I agree and this might end up being a key issue if he is polyamarous and wants the freedom to explore that.


----------



## Fly With Me (Jul 11, 2021)

ccpowerslave said:


> The only reference I have for this is about getting the genie out of the bottle which Christina Aguilera described in detail in her important work “Genie In a Bottle”.
> 
> I think what you’re doing sounds logical though in that you’re making yourself more desirable; the question is whether he has already moved on. It sounds like yes from what you wrote.

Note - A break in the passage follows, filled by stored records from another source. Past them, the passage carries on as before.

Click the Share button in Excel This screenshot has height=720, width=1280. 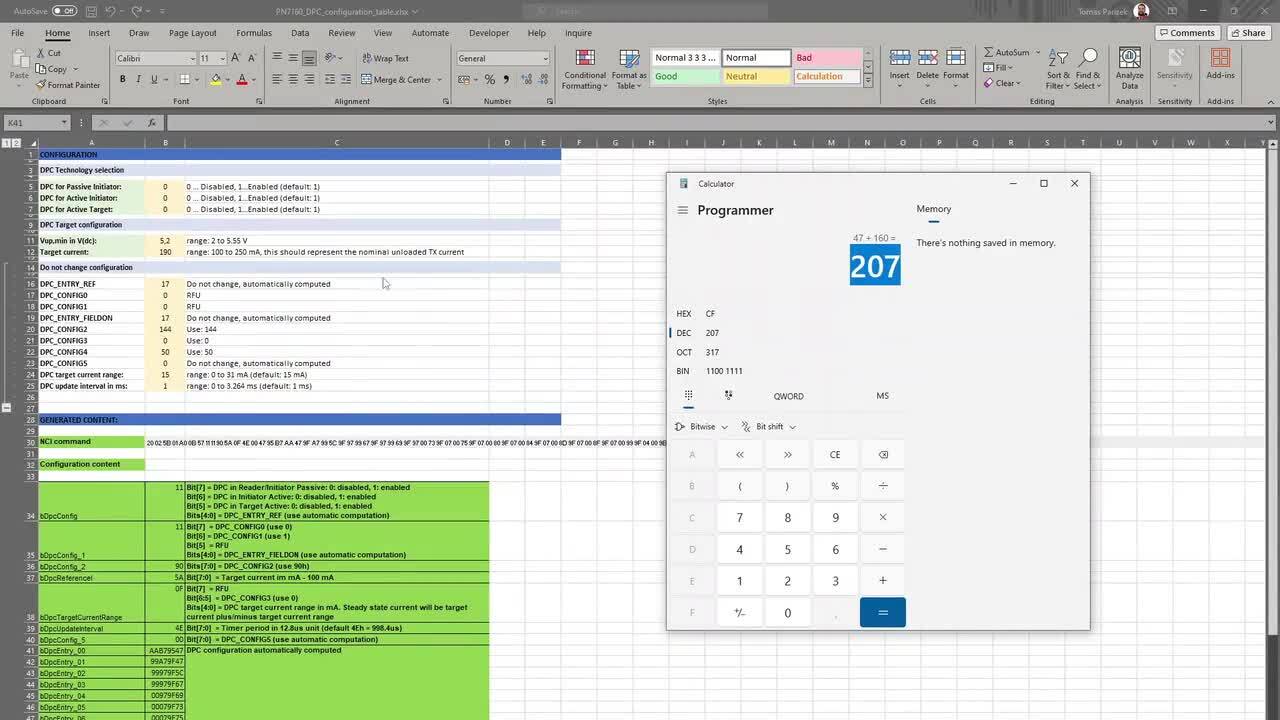click(1247, 33)
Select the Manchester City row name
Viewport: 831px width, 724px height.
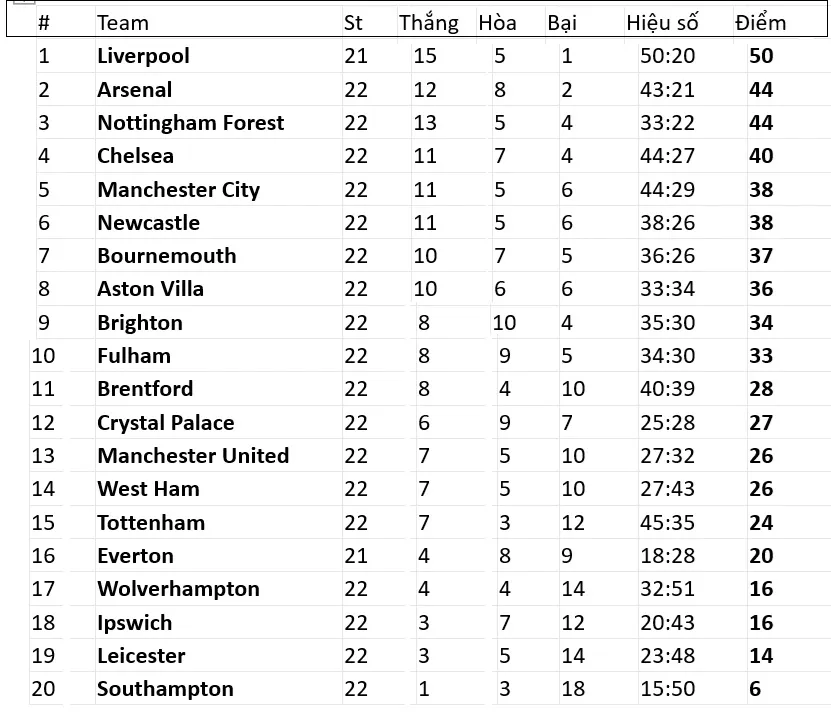tap(178, 190)
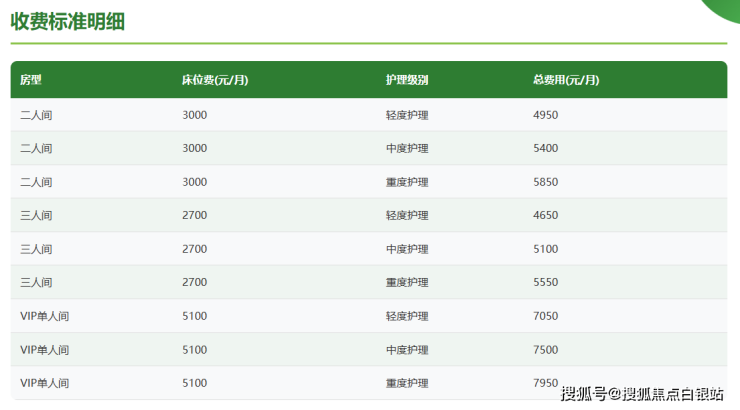Click the total cost value 7050
The width and height of the screenshot is (740, 410).
[546, 316]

Yeah potentially. I guess we will find out. I am so grateful for yours and everyone's responses today. They have given me so much perspective and food for thought. Thank you


----------



## Fly With Me (Jul 11, 2021)

ABHale said:


> The only thing to do is to show by your actions how you feel about him.
> 
> It just might be to late for this.
> 
> Wishing you well and hope your able to save your marriage.


Thank you me too.


----------



## Fly With Me (Jul 11, 2021)

BigDaddyNY said:


> It doesn't "look" that way, it is that way. He is already in the middle of an emotional affair with her and if you allow him to continue his "friendship" with her you are allowing his affair to continue.


Thanks for your perspective. I really appreciate it. I hope you're wrong but that doesn't mean I don't really value what you've said today.


----------



## Fly With Me (Jul 11, 2021)

SunCMars said:


> A good compromise, not a wise one.
> 
> Wisdom puts barely a dent in those deep feelings.
> 
> ...


This quote from Norweigian Wood is where I've been at: "Ok I'll wait. I believe in you. But when you take me you take only me. And when you hold me in your arms you think only about me. Is that clear?"


----------



## Fly With Me (Jul 11, 2021)

Openminded said:


> But that’s not very likely.


I no longer believe in much of what I was taught as a child. But I do still believe in miracles. And I also totally get your point.


----------



## drencrom (Jul 1, 2021)

Fly With Me said:


> He doesn't think it's unreasonable and he can totally see my perspective.


Ok, so he doesn't think its unreasonable that he acts inappropriately with other women.....but can see your perspective?

Ok, what is he prepared to do about it?


----------



## sokillme (Jun 10, 2016)

Well if you are reading Esther Pearl for marriage advice no wonder your marriage is finally collapsing. Whose idea was it that you wanted to be with Women? Where EP is wrong is, not every urge or part of your nature has to be explored in marriage. That is not the point. The point of the marriage is us not you. If you hurts us then it shouldn't be acted on. Expecting and acting on everything you want in life is a childish way to think. She sells a lot of books though. (sigh)

I mean dude basically sacrificed his whole sex life for over a decade then you tell him as you are finally starting to have sex with him again that you want to be with other people. You married a very broken person to put up with all this that is for sure.

I think that is kind of the point. You guys both sound so dysfunctional and it's pretty clear that your dysfunction is what brought you together. He is your classic codependent white knight and you are a narcissist, as you say yourself. There is a book called Human Magnet Syndrome which is all about that. 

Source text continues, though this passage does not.